Les Assises du journalisme de Tours ont consacré une table ronde aux impacts de l’IA dans les rédactions. Si certains journalistes et associations de professionnels réfléchissent aux usages et répercussions des outils basés sur l’intelligence artificielle, d’autres s’en sont déjà emparés, quitte à développer des applications qui leur sont propres.
C’est à l’occasion d’un hackathon que les équipes du média en ligne Contexte ont expérimenté l’intelligence artificielle (IA). « L’idée était de voir ce qu’il était possible d’imaginer comme nouveaux outils utiles pour les clients et pour les journalistes, avec comme prisme de continuer à faire de l’information de qualité », raconte Yann Guégan, chargé de l’innovation éditoriale à Contexte. Un travail qui a permis de tester la pertinence de certains outils, par exemple d’automatisation d’alertes de nouvelles publications sur des sites institutionnels suivis par la rédaction. « L’occasion aussi d’une acculturation », observe Yann Guégan.
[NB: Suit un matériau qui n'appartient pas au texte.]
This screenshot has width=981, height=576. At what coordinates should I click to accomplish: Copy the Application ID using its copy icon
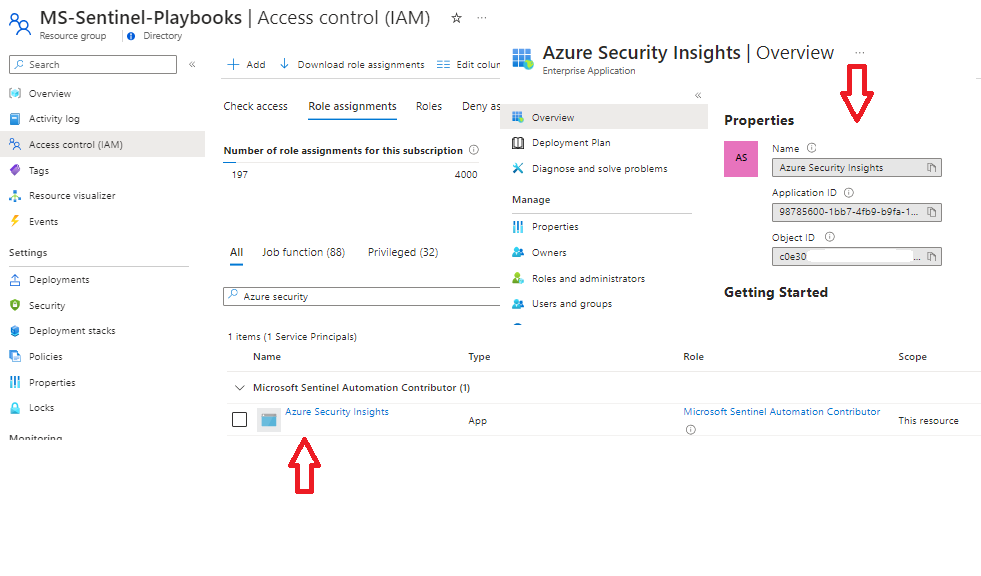(933, 212)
Les applications basées sur l’intelligence artificielle (IA) ? Le Consortium international des journalistes d’investigation (ICIJ) y recourent lui depuis 2016. « Quand nous avons commencé à travailler sur les Panama Papers, cette série d’articles issus de la fuite de plusieurs millions de documents d’une complexité folle. Même avec une centaine de journalistes, il était impossible de tout déchiffrer », raconte Pierre Romera Zhang, chef de la technologie du consortium. Dans ce cas précis, des outils de vision par ordinateur, qui confient entre autre la mission de reconnaître des images ou du texte dans un document scanné, ont été utilisés. Tout comme des outils de machine learning permettant d’identifier des typologies de documents. « L’IA automatise des tâches qu’une personne ne serait pas capable de faire », poursuit Pierre Romera Zhang.
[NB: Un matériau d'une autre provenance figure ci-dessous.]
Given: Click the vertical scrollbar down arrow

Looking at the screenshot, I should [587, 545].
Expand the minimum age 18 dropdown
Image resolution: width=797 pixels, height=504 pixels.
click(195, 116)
France Info a démarré avec l’IA à peu près à la même période. « Mais en 2022, avec ChatGPT, il y a eu un bond technologique », reconnaît Estelle Cognacq, directrice adjointe. Sur la radio publique, collecte, mise en forme et distribution de l’information sont aujourd’hui concernées. « Nous avons un outil développé avec des ingénieurs de l’INRIA (Institut national de recherche en sciences et technologies du numérique, qui détecte à partir de comptes X (anciennement Twitter) de personnalités publiques d’anciens posts afin de faire remonter les informations d’alors. Le journaliste va ensuite fact-checker et décider ou pas de traiter l’information, par exemple en comparant des chiffres communiqués à des données issues de l’INSEE», explique Estelle Cognacq. D’autres logiciels détectent un flux soudain de tweets, ce qui a permis à la rédaction de détecter des attentats, ou proposent des extraits adaptés aux réseaux sociaux issus de vidéos produites pour le compte Twitch de la radio.
Le souci de la transparence
L’ICIJ développe également ses propres outils. « Pour des raisons déontologiques et de protection des sources. Nous avons par ailleurs un processus de fact-checking assez lourd, l’information étant vérifiée par trois personnes différentes, plus une quatrième qui est responsable de la publier ou pas. Et il est aussi pour nous essentiel d’être transparent sur notre méthodologie », commente Pierre Romera Zhang. Et de déplorer: « L’IA coûte cher à mettre en œuvre. Pour entraîner de nouvelles IA, il faut compter des millions de dollars, les seuls à avoir les moyens sont les GAFAM ».
De son côté l’Alliance de la presse d’information générale (APIG), qui rassemble la presse quotidienne et hebdomadaire, participe au côté de Reporters sans frontières au projet Spinoza. « Un outil expérimenté pour améliorer la qualité des articles qui traitent du climat et de l’environnement. Il repose sur une base de données constituées des rapports du GIEC (groupe d’experts intergouvernemental sur l’évolution du climat) et de l’IPBES (plateforme intergouvernementale scientifique et politique sur la biodiversité et les services écosystémiques, l’équivalent du GIEC pour la biodiversité), de textes juridiques et d’un corpus d’articles issus des titres volontaires. L’outil sera capable de faire une synthèse pour chacune de ces trois sources, de mettre en avant les éventuelles contradictions, d’établir une métasynthèse. Et l’ensemble des résultats seront sourcés », détaille Florent Rimbert, responsable du développement numérique de l’APIG.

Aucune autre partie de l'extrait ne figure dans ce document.